[BEGIN]

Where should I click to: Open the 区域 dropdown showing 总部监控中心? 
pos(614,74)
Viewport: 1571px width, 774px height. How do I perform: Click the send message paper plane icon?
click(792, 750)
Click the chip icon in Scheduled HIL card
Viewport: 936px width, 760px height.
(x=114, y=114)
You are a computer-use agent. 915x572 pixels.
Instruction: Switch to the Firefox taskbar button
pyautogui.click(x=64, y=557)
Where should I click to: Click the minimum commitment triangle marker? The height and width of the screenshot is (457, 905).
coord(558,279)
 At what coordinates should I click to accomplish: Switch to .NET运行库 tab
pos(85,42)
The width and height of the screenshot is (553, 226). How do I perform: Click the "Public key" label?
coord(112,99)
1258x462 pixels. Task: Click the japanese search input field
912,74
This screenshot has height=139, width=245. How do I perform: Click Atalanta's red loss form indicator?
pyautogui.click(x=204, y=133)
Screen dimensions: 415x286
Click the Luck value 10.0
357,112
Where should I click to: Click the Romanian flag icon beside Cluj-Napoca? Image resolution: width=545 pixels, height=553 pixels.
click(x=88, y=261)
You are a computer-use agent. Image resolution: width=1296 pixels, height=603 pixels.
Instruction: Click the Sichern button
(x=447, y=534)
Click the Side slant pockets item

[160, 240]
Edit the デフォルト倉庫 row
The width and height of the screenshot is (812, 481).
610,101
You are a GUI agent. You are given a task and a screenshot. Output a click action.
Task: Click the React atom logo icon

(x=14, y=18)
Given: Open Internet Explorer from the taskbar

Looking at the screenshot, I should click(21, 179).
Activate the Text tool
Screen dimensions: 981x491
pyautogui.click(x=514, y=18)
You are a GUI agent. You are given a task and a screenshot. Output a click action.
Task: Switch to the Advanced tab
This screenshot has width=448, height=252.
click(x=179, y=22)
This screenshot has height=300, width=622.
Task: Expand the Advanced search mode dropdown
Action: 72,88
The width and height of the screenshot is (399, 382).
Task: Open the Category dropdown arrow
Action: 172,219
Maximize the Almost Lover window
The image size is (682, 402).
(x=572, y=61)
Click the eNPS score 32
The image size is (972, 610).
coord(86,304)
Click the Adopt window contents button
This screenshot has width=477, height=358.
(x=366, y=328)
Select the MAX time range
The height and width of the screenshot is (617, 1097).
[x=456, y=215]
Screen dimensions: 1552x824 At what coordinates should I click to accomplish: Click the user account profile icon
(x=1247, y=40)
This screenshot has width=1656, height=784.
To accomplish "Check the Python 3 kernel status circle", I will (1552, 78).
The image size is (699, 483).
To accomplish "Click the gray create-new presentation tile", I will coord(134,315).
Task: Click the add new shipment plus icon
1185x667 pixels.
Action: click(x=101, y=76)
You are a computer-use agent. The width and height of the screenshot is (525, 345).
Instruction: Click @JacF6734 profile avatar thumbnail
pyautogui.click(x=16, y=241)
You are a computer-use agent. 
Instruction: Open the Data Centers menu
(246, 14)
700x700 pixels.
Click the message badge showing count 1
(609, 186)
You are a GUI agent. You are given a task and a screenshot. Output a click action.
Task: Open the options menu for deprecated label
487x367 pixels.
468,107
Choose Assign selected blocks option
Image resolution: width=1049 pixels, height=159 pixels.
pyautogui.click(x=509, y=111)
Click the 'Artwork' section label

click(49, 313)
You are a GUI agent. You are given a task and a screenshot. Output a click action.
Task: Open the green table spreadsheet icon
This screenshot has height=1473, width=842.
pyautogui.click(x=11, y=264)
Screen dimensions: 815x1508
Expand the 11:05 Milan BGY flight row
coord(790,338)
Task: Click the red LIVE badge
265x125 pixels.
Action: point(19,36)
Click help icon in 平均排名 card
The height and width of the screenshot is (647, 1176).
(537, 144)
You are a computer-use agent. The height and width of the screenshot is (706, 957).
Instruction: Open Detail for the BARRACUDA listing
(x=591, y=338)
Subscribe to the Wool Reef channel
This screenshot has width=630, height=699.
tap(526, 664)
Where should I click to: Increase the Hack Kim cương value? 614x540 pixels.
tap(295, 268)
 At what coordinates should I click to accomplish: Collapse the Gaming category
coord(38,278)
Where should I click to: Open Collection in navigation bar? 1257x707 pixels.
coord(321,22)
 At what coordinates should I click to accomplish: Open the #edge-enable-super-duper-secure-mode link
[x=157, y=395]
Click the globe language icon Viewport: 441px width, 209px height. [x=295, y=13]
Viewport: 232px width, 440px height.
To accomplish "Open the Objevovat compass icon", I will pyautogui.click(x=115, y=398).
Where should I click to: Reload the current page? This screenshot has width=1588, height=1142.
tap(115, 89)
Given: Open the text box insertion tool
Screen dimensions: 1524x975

[END]

→ **Short problem**
Copy out every one of the records above word for word, without changing anything.

→ **Response for this exercise**
Where should I click to: Open the 区域 dropdown showing 总部监控中心? 
pos(614,74)
Viewport: 1571px width, 774px height. How do I perform: Click the send message paper plane icon?
click(792, 750)
Click the chip icon in Scheduled HIL card
Viewport: 936px width, 760px height.
(x=114, y=114)
You are a computer-use agent. 915x572 pixels.
Instruction: Switch to the Firefox taskbar button
pyautogui.click(x=64, y=557)
Where should I click to: Click the minimum commitment triangle marker? The height and width of the screenshot is (457, 905).
coord(558,279)
 At what coordinates should I click to accomplish: Switch to .NET运行库 tab
pos(85,42)
The width and height of the screenshot is (553, 226). How do I perform: Click the "Public key" label?
coord(112,99)
1258x462 pixels. Task: Click the japanese search input field
912,74
This screenshot has height=139, width=245. How do I perform: Click Atalanta's red loss form indicator?
pyautogui.click(x=204, y=133)
Screen dimensions: 415x286
Click the Luck value 10.0
357,112
Where should I click to: Click the Romanian flag icon beside Cluj-Napoca? Image resolution: width=545 pixels, height=553 pixels.
click(x=88, y=261)
You are a computer-use agent. Image resolution: width=1296 pixels, height=603 pixels.
Instruction: Click the Sichern button
(x=447, y=534)
Click the Side slant pockets item

[160, 240]
Edit the デフォルト倉庫 row
The width and height of the screenshot is (812, 481).
610,101
You are a GUI agent. You are given a task and a screenshot. Output a click action.
Task: Click the React atom logo icon

(x=14, y=18)
Given: Open Internet Explorer from the taskbar

Looking at the screenshot, I should click(21, 179).
Activate the Text tool
Screen dimensions: 981x491
pyautogui.click(x=514, y=18)
You are a GUI agent. You are given a task and a screenshot. Output a click action.
Task: Switch to the Advanced tab
This screenshot has width=448, height=252.
click(x=179, y=22)
This screenshot has height=300, width=622.
Task: Expand the Advanced search mode dropdown
Action: 72,88
The width and height of the screenshot is (399, 382).
Task: Open the Category dropdown arrow
Action: 172,219
Maximize the Almost Lover window
The image size is (682, 402).
(x=572, y=61)
Click the eNPS score 32
The image size is (972, 610).
coord(86,304)
Click the Adopt window contents button
This screenshot has width=477, height=358.
(x=366, y=328)
Select the MAX time range
The height and width of the screenshot is (617, 1097).
[x=456, y=215]
Screen dimensions: 1552x824 At what coordinates should I click to accomplish: Click the user account profile icon
(x=1247, y=40)
This screenshot has width=1656, height=784.
To accomplish "Check the Python 3 kernel status circle", I will (1552, 78).
The image size is (699, 483).
To accomplish "Click the gray create-new presentation tile", I will coord(134,315).
Task: Click the add new shipment plus icon
1185x667 pixels.
Action: click(x=101, y=76)
You are a computer-use agent. The width and height of the screenshot is (525, 345).
Instruction: Click @JacF6734 profile avatar thumbnail
pyautogui.click(x=16, y=241)
You are a computer-use agent. 
Instruction: Open the Data Centers menu
(246, 14)
700x700 pixels.
Click the message badge showing count 1
(609, 186)
You are a GUI agent. You are given a task and a screenshot. Output a click action.
Task: Open the options menu for deprecated label
487x367 pixels.
468,107
Choose Assign selected blocks option
Image resolution: width=1049 pixels, height=159 pixels.
pyautogui.click(x=509, y=111)
Click the 'Artwork' section label

click(49, 313)
You are a GUI agent. You are given a task and a screenshot. Output a click action.
Task: Open the green table spreadsheet icon
This screenshot has height=1473, width=842.
pyautogui.click(x=11, y=264)
Screen dimensions: 815x1508
Expand the 11:05 Milan BGY flight row
coord(790,338)
Task: Click the red LIVE badge
265x125 pixels.
Action: point(19,36)
Click help icon in 平均排名 card
The height and width of the screenshot is (647, 1176).
(537, 144)
You are a computer-use agent. The height and width of the screenshot is (706, 957).
Instruction: Open Detail for the BARRACUDA listing
(x=591, y=338)
Subscribe to the Wool Reef channel
This screenshot has width=630, height=699.
tap(526, 664)
Where should I click to: Increase the Hack Kim cương value? 614x540 pixels.
tap(295, 268)
 At what coordinates should I click to accomplish: Collapse the Gaming category
coord(38,278)
Where should I click to: Open Collection in navigation bar? 1257x707 pixels.
coord(321,22)
 At what coordinates should I click to accomplish: Open the #edge-enable-super-duper-secure-mode link
[x=157, y=395]
Click the globe language icon Viewport: 441px width, 209px height. [x=295, y=13]
Viewport: 232px width, 440px height.
To accomplish "Open the Objevovat compass icon", I will pyautogui.click(x=115, y=398).
Where should I click to: Reload the current page? This screenshot has width=1588, height=1142.
tap(115, 89)
Given: Open the text box insertion tool
Screen dimensions: 1524x975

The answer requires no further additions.